→ **What is needed**
Your answer should be one number, the count of lines in the entries holding the word "Open".

Segment Start: Input

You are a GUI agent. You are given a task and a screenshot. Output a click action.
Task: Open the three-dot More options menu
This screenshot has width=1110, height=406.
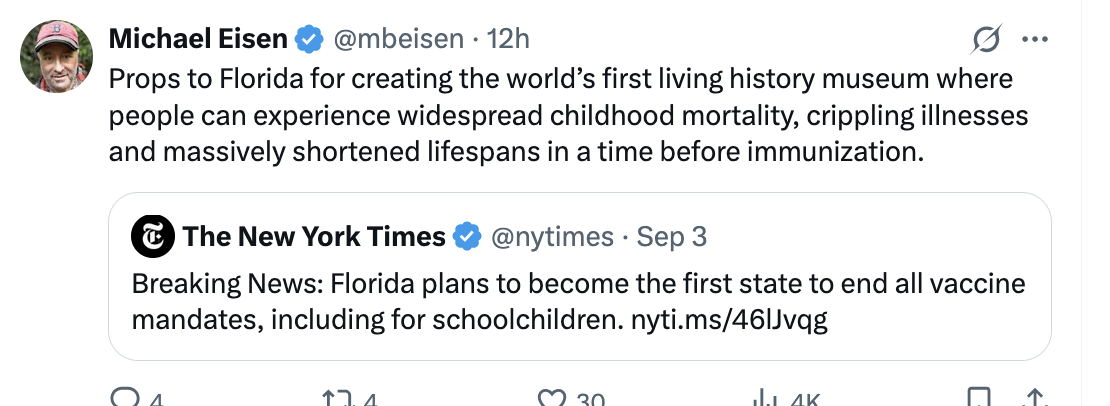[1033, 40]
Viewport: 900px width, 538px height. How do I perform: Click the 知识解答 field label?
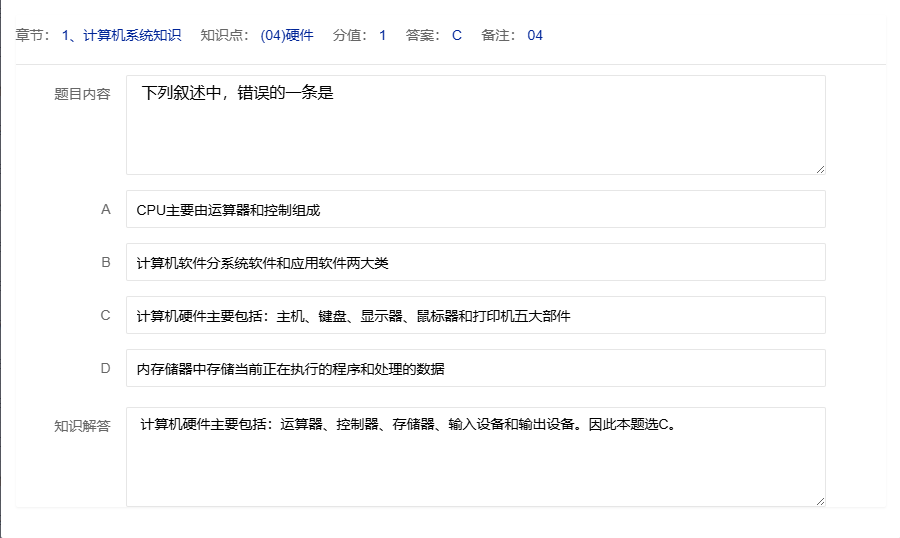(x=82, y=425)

Segment End: Input
Segment Start: Input

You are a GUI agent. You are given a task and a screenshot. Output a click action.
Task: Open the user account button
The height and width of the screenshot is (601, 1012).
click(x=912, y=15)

Segment End: Input

→ **Solution to this exercise**
2